Kayla Irizarry, a doctoral candidate in geosciences, is using her Ford Foundation Predoctoral Fellowship to better understand what controlled diversity in Earth’s earliest complex ecosystems. Her research focuses on the Cambrian period, about 485 million to 541 million years ago, which was a prolific time of change in the history of life known as the “Cambrian Explosion.”
“The Cambrian Explosion was a dramatic transition when simple, soft bodied animals gave way to animals with limbs, heads, hard skeletal parts, and complex sensory organs like eyes,” Irizarry said.
However, in the middle and late Cambrian, species diversity tended to flatten out with high background extinction rates and frequent large extinction events. Irizarry’s research seeks to answer the question: Did fluctuating oxygen conditions control extinction and diversification during this diversity plateau in the latter half of the Cambrian?
“Nearly all animal phyla evolved during the Cambrian Explosion, but in the middle-to-late Cambrian, marine invertebrates experienced high extinction rates hypothesized to have been triggered by persistently low oxygen conditions in the ocean,” Irizarry said.
Irizarry said she wants to look at this question through both a geochemist lens and a paleontologist lens.
“Geochemists will look at the fluctuating oxygen conditions in the ocean, which have been identified by geochemistry, and say it probably affected the animals; and paleontologists will say that the fossil assemblages look like this so maybe this has something to do with the oxygen levels. Not enough researchers are playing both roles,” Irizarry said. “Few studies have combined geochemical and quantitative paleontological data to understand the mechanism by which low oxygen conditions affected marine invertebrate communities.”

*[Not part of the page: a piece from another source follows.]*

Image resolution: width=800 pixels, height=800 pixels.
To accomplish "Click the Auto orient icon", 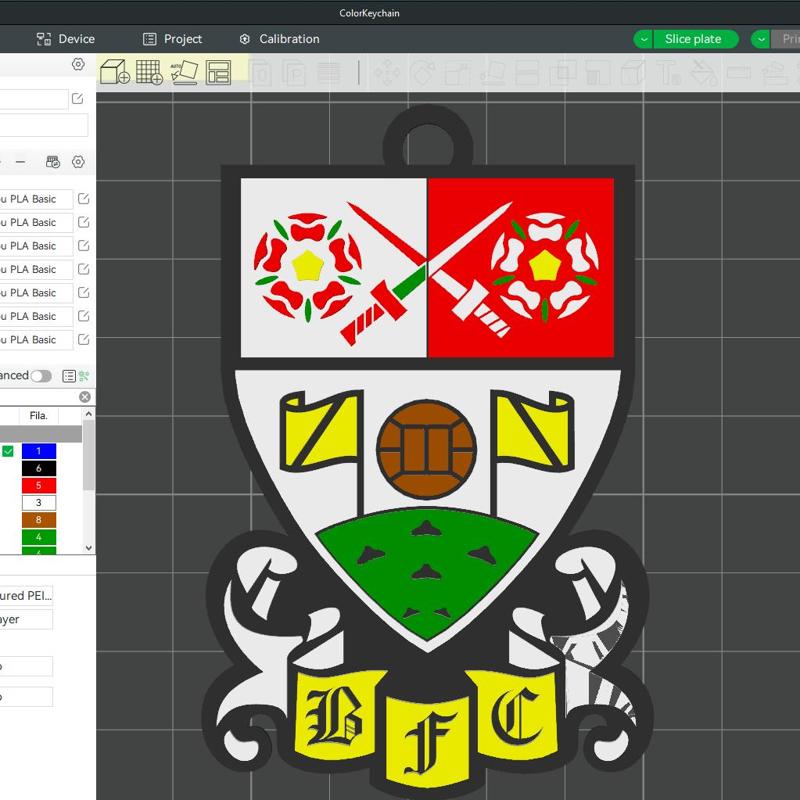I will pyautogui.click(x=184, y=72).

The Ford Foundation Predoctoral Fellowship is administered by the National Academies of Sciences, Engineering, and Medicine and provides funding of $27,000 per year for three years.
“I am so thankful for this fellowship,” Irizarry said. “This funding will pay my salary for the next three years and allow me to focus on my research full time.”
Irizarry was one of eighty-seven graduate students awarded a Ford Foundation Predoctoral Fellowship for 2023 and was the only Penn State recipient. She is advised by Mark Patzkowsky, professor of geosciences, and Kimberly Lau, assistant professor of geosciences.
Irizarry earned her bachelor’s degree in earth and environmental science from Brooklyn College and her master’s degree in geosciences from Penn State. She expects to graduate with her doctorate in June 2026.